[Document excerpt Boundary: Start]

Monday, 30 September 2013

Urban landscape-that view I love


Up the Hill to Earlwood-Acrylic on canvas



This painting was done years and years ago by me.  It's a view that I used to drive nearly every day when taking my daughter to school.  I always loved the view although it was hard to concentrate on looking at it as I had to really press on the accelerator in order to maintain speed climbing up the hill.  This week I am revisiting this view using a pen.  I found some old photos which I used for reference.


Up the hill to Earlwood-Pen
Up the Hill to Earlwood #2-Pen

Tuesday, 24 September 2013

Joseph Beuys

Joseph Beuys


At the White Rabbit gallery there are a couple of paintings that are about Joseph Beuys coyote performance in New York years ago.  This reminded me of a seeing Beuys work in the 1980s at the National Gallery in Canberra.  I was fascinated at that time when I read the story behind the art.  Joseph Beuys is a German artist who while a member of a combat bomber in WW2 was shot down.  He told a story about being catapulted through the plane window and was found days later by nomadic Tartars.  They rubbed him in fat and wrapped him in felt in order to warm him up and treat his exposure and injuries.  That was the art work was about- fat, felt, earth and blood.

[Document excerpt Boundary: End]

▶ **About this exercise**:
Answer these questions about the art blog posts:
1. In what medium was the original painting "Up the Hill to Earlwood" done?
2. What reason does the writer give for driving that view nearly every day?
3. Where did the writer see Joseph Beuys's work in the 1980s?

[Given entries Boundary: Start]

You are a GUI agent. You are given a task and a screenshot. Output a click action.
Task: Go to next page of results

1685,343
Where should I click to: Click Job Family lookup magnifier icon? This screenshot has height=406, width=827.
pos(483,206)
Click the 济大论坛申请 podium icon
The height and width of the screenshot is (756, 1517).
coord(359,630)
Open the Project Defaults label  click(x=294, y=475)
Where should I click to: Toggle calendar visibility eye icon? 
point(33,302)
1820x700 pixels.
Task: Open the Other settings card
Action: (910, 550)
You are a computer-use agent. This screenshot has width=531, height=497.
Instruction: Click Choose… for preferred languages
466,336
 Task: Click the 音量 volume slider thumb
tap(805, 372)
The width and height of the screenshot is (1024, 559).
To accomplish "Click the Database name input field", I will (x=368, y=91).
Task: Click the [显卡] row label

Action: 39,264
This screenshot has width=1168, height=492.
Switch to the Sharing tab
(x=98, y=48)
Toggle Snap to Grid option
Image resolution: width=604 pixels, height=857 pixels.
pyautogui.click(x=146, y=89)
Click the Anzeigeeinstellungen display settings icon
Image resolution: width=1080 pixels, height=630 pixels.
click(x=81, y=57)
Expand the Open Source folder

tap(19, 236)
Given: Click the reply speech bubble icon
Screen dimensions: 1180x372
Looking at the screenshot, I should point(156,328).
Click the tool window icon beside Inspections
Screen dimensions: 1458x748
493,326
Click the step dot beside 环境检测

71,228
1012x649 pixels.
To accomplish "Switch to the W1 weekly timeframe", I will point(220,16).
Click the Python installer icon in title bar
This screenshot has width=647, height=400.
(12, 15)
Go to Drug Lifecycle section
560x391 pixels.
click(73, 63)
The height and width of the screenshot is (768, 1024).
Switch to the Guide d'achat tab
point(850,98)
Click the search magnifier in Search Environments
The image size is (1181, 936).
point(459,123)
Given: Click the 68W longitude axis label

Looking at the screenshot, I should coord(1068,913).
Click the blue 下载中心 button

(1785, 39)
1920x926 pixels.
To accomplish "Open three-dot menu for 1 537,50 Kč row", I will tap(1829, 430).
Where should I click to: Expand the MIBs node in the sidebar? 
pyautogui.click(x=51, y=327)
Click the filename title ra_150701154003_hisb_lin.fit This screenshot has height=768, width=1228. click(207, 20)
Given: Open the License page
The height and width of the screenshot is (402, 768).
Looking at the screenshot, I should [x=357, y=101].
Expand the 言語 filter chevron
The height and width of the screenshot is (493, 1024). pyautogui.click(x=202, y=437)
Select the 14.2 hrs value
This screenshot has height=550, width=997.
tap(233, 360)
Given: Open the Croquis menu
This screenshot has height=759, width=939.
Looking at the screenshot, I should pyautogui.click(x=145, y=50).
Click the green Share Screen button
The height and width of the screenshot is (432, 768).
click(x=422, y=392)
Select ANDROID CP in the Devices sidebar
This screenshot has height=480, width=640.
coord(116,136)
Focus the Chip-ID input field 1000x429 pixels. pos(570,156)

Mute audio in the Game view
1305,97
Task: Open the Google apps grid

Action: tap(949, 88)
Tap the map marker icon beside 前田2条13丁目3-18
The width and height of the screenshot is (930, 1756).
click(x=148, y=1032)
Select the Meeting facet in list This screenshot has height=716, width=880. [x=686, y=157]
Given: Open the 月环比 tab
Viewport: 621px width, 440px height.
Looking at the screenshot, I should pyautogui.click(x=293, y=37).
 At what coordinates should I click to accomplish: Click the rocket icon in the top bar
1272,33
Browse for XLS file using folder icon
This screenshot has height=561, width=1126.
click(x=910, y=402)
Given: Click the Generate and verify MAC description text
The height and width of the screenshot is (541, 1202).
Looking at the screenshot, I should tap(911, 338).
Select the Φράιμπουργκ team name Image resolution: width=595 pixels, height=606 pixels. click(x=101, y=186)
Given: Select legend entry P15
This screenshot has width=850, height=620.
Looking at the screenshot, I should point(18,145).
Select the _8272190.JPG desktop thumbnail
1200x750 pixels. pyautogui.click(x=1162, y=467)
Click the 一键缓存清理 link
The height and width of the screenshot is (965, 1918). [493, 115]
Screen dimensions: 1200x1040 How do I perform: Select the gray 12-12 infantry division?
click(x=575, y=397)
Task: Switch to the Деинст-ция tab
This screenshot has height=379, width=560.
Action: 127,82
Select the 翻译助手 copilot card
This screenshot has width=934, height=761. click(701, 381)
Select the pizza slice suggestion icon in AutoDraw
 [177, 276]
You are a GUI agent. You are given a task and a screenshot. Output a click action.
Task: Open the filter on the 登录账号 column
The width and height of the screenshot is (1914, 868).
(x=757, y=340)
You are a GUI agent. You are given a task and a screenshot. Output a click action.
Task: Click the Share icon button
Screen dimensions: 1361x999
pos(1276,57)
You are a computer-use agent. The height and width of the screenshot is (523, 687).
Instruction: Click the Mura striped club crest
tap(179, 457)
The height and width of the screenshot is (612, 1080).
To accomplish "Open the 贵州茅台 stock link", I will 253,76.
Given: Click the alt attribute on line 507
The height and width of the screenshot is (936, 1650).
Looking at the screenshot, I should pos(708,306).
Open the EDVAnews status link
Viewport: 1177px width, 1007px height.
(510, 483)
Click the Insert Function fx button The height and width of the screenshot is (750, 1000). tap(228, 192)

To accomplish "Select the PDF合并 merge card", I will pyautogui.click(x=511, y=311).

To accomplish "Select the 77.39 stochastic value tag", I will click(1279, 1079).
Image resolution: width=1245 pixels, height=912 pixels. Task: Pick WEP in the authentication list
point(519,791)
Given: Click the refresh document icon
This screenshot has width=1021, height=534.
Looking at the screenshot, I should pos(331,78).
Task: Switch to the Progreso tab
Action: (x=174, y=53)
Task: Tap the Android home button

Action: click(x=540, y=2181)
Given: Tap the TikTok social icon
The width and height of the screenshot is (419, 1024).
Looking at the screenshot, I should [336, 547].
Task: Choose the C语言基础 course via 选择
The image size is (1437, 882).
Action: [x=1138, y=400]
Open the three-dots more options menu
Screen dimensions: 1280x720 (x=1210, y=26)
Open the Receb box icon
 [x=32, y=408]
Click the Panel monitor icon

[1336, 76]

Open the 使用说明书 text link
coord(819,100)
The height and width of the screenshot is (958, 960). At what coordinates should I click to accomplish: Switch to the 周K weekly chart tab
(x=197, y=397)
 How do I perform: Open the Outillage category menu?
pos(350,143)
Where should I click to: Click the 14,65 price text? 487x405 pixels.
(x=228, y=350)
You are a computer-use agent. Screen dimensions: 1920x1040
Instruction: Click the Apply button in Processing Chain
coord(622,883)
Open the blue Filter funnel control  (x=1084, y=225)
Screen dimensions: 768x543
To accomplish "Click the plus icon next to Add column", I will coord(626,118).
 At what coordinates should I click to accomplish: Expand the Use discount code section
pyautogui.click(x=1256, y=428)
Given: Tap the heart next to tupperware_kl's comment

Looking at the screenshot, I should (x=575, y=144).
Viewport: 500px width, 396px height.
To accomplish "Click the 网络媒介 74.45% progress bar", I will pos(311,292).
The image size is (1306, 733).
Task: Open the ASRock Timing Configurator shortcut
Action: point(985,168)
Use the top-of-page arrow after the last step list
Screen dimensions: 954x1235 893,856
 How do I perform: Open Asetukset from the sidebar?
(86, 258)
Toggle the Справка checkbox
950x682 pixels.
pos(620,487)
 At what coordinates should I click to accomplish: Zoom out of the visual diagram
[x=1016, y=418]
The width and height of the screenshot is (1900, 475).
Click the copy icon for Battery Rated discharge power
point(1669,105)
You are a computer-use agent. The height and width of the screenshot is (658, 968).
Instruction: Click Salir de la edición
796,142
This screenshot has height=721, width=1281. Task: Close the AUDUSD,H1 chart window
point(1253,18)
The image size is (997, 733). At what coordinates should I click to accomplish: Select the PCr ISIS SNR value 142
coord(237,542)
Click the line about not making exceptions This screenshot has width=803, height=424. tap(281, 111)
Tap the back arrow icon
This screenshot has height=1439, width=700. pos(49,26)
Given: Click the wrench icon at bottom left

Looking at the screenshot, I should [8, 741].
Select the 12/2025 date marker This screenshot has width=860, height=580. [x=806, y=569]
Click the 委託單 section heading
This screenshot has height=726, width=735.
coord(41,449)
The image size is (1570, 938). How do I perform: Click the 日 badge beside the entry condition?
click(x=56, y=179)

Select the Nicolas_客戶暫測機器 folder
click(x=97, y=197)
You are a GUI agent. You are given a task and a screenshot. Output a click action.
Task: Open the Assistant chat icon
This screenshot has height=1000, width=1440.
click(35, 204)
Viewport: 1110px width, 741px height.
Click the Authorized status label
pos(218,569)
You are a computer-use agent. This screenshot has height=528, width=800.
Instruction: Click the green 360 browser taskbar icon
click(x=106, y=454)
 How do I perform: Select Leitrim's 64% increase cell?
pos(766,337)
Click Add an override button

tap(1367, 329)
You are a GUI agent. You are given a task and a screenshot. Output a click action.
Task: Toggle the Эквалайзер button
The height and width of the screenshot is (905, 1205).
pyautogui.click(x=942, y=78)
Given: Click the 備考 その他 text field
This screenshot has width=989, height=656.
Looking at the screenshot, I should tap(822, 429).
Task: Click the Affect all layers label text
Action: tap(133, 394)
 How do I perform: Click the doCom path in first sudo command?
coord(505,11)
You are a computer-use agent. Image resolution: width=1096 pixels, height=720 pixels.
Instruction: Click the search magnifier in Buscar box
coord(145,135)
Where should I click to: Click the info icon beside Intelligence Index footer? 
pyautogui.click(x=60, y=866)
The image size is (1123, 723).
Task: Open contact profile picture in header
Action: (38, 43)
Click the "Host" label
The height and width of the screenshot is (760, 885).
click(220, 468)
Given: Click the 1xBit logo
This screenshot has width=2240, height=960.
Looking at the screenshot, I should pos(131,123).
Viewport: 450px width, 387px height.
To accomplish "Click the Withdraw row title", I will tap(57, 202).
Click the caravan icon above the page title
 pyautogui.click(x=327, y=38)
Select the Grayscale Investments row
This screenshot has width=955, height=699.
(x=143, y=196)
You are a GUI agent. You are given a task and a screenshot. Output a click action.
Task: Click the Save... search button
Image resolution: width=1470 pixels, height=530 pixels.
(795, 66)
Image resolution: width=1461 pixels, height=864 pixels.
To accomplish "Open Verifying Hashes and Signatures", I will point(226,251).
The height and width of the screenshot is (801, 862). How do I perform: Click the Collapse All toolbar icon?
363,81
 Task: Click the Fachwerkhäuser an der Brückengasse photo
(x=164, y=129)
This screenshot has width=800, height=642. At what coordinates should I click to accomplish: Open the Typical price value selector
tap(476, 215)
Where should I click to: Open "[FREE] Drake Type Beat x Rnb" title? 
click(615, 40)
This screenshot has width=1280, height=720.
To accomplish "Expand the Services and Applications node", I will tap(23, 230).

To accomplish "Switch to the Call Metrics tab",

[Given entries Boundary: End]

▶ **Worked solution**:
1. Acrylic on canvas.
2. To take the writer's daughter to school.
3. At the National Gallery in Canberra.